Le départ (The Departure)

Details
VU CAO DAM (1908-2000)
Le départ (The Departure)
signed, inscribed and dated ‘vu cao dam Vence 53’ (lower left)
mixed media on panel
54.7 x 46 cm. (21 1⁄2 x 18 1⁄8 in.)
Executed in 1953
Provenance
Private collection, France
Thence by descent to the previous owner
Acquired from the above by the present owner
Literature
K. Pho, ‘Jean-François Hubert’, Argument, July/August/September 2024 (illustrated, p. 40).
Exhibited
Paris, Christie's, The Phoenix Glue and the Broken Silk Thread - Important Vietnamese Artworks from the Melchior Dejouany Collection, 8 June - 13 June 2024.
Further details
VU CAO DAM, "THE DEPARTURE", 1953,
OR THE TRAGEDY OF THE PRESENT TIMES

Living in France since 1931, Vu Cao Dam (1908-2000), who never returned to Vietnam, was a subtle advocate of Vietnamese culture.

The conquest of otherness—the cornerstone of his life—went hand in hand, for a time, with the defense of his native country’s independence, encouraged by the fascination he felt for Ho Chi Minh during the latter’s visit to Paris in 1946.

The present picture is underpinned by a sense of both hope and foreboding.

In 1953, the artist's hope is twofold: To rejuvenate in Vence after stays in Paris, Vanves, and Béziers, and the hope for his homeland, Vietnam, where everyone believes that after seven years of painful war, independence must be granted so that the warring parties can achieve a peace that does not humiliate anyone.

But disillusionment, which he already felt looming, would soon set in. This disillusionment was also twofold, as he realized that while his ancestral world was crumbling, he no longer held certainty that the new one would be an improvement over the old. With his lucid passion, Vu Cao Dam presents us with a work that encapsulates this moment of deconstruction.

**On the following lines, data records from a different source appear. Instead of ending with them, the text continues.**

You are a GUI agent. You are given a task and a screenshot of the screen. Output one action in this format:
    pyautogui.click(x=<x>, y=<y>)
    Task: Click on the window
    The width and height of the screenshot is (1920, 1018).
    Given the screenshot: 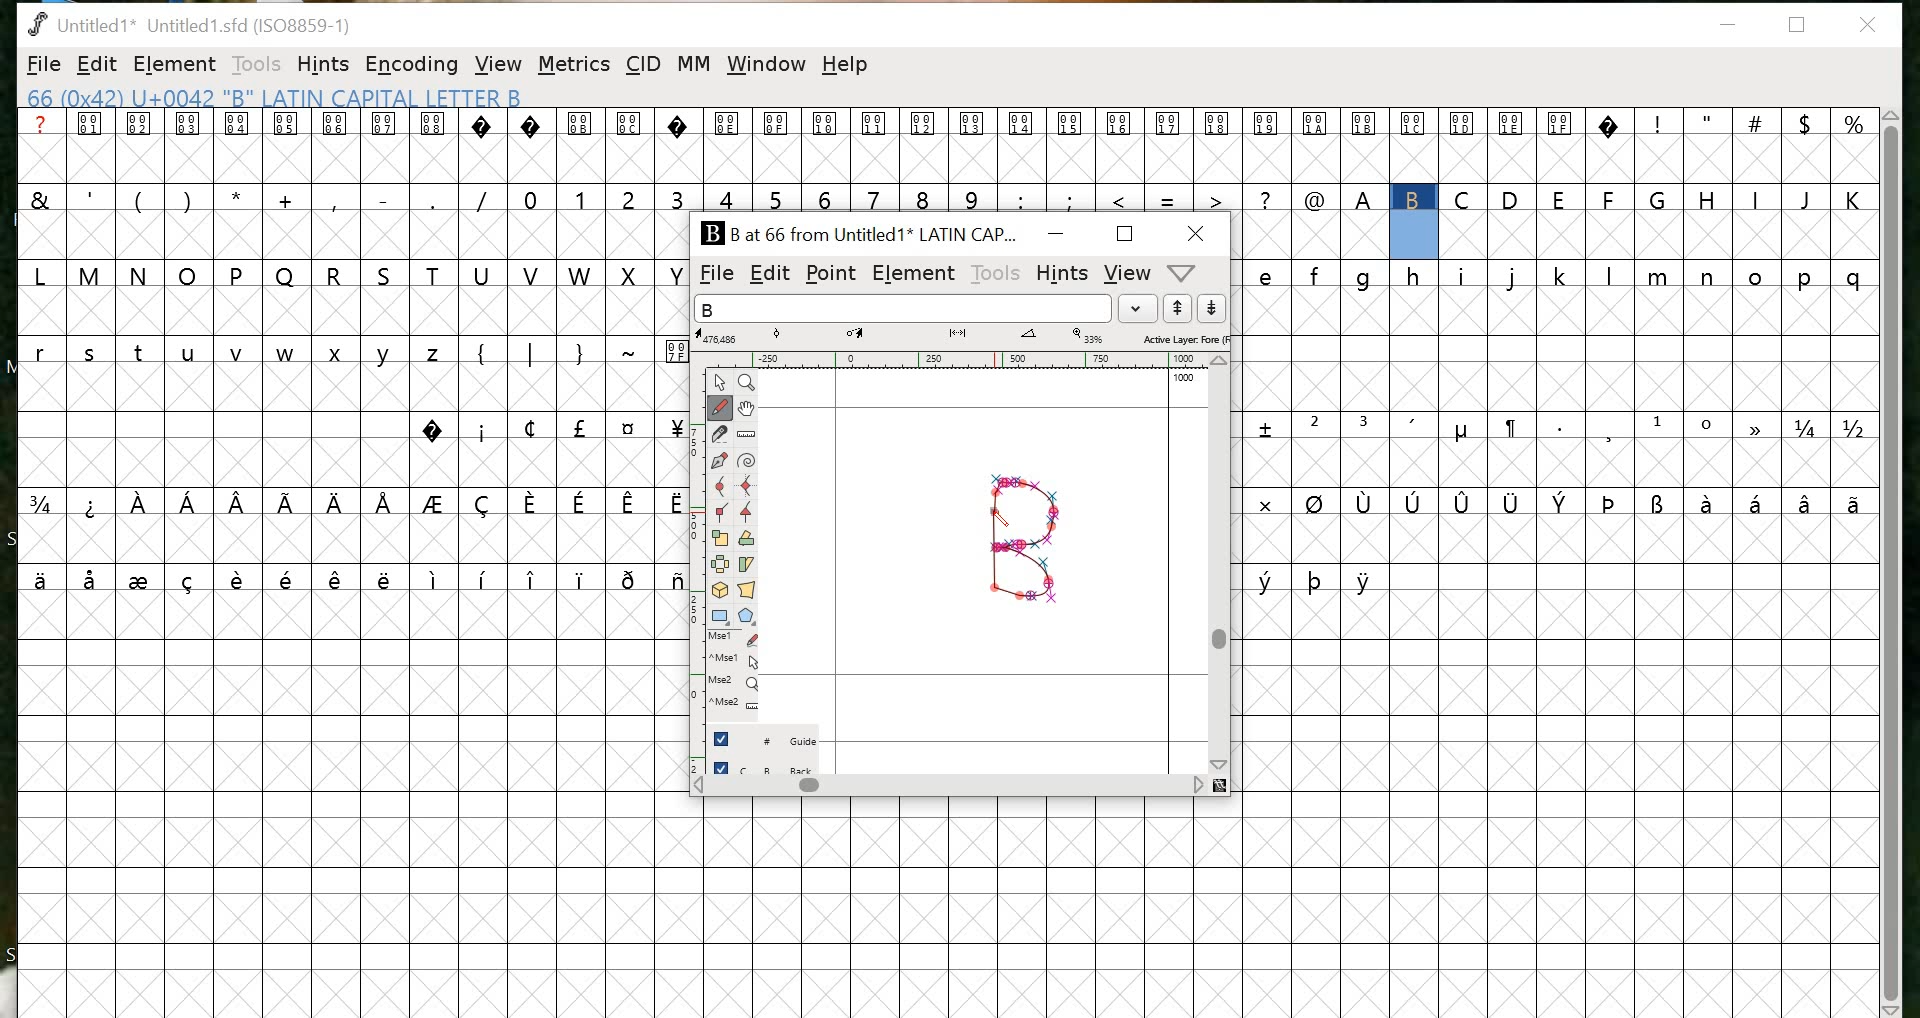 What is the action you would take?
    pyautogui.click(x=766, y=65)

Six figures are presented in four distinct scenes. In an almost stormy atmosphere, two women are presented in the foreground at the bottom right. Their hairstyles and dresses, unlike their faces, do not typically correspond to those of Vietnamese women. A man, seen from behind, wears traditional Vietnamese attire, while on the left, a horseman is visible further away. Finally, two individuals stand in the background on the right, resembling bearers of offerings. The last three are obviously Vietnamese.

The horse exudes strength, unlike the docile or passive model depicted in the artist’s paintings from previous years. The tree cannot be attributed to any species, while the characters of Kim-Vân-Kiêu, Kieu, and Vân at the bottom right, with Kim on horseback, appear to be taken up and secularized. All three have departed from the narrative flow of the classic Vietnamese literature to embody the immediate history. The man in traditional attire, turning his back, seems to salute and encourage the rider, who is departing for war. Can these women and men from the past—actors of the year 1953—understand that the fight for independence implies a dislocation of their world that the victors will call "feudal"? The painter, from our point of observation, leads us towards the background of the painting in a gradual stylistic Vietnamization.

A salute like a farewell, a departure like a quest, a presence like a mirage. It’s all there in this work, with its innovative use of Caparol paint, characteristic of the artist’s pictorial experiments in Vence.